IOT (Internet of Things) decoys

  • Honeything emulates the TR-069 WAN management protocol, as well as a RomPager web-server, with vulnerabilities. Other IoT decoys can be created by emulating embedded telnet / FTP servers, for example with BusyBox.

SCADA/ICS decoys

  • ConPot emulates a number of operational technology control systems infrastructure, including protocols like MODBUS, DNP3 and BACNET. It comes with a web-server that can emulate a SCADA HMI as well.
  • GasPot emulates a Veeder Root Gaurdian AST that is commonly used for monitoring in the oil and gas industry.

Database and NoSQL honeypots

  • MongoDB-HoneyProxy emulates an insecure MongoDB database. Hackers regularly scan the interwebs looking for administrators who had an ‘oops moment’ and exposed their DB to the world.
  • ElasticHoney emulates an ElasticSearch instance, and looks for attempted remote code execution.

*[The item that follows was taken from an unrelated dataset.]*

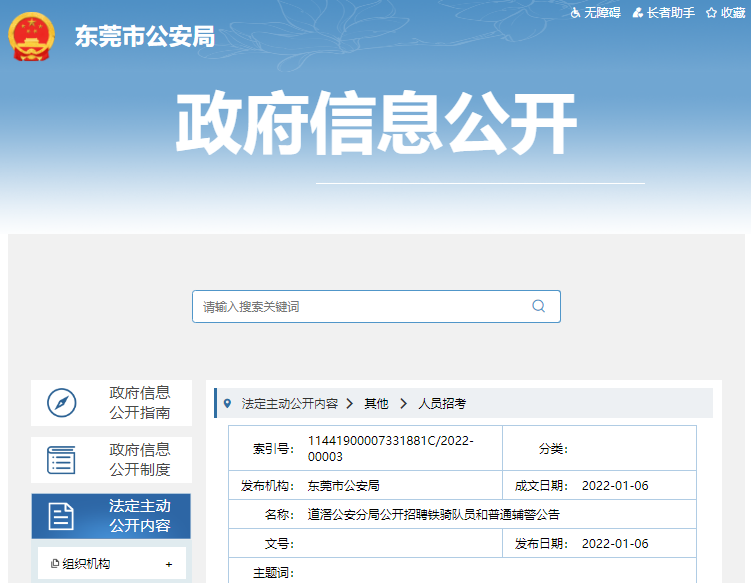Click the 其他 breadcrumb link
Viewport: 751px width, 583px height.
pos(376,404)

Credential honeypots and honeytokens

  • DCEPT by Dell SecureWorks places deceptive credentials in Microsoft’s Active Directory.
  • Canarytokens by the great guys at Thinkst let you place different types of decoy data across your systems, waiting for an attacker to trigger them.

Honeyclients and malware analysis

  • Thug is a ‘honeyclient’ that mimics the behaviour of a web-browser to analyse client-side exploits. It can be used to analyse dodgy links, determining whether they serve up malicious JavaScript, ActiveX or Flash components. It can download payload samples and integrates with VirusTotal to analyse what gets served.
  • Cuckoo Sandbox is not really a honeypot, but it’s a great sandbox for malware analysis. You can safely and programmatically execute possible malware samples, including binaries, Microsoft Office documents and emails within a Cuckoo VM and receive a full report on what code executed, what file / registry changes were made, and what network callbacks were observed. Pair it with VMCloak to automatically build sandbox VM’s that are harder for malware to fingerprint.


  • Honeydrive is a GNU/Linux distribution that comes pre-installed with a lot of active defence capabilities. Consider it the anti-Kali.
  • MHN combines Snort, Kippo, Dionaea and Conpot, and wraps them for easy installation and use.

Setting up most of these in a lab should be a fairly simple weekend project for the seasoned security professional. You can then run red-team style attacks against them to figure out exactly what sort of telemetry you can expect. Finally, you can tweak the source to reduce how easily they can be fingerprinted (don’t forget to submit patches to the authors if you do).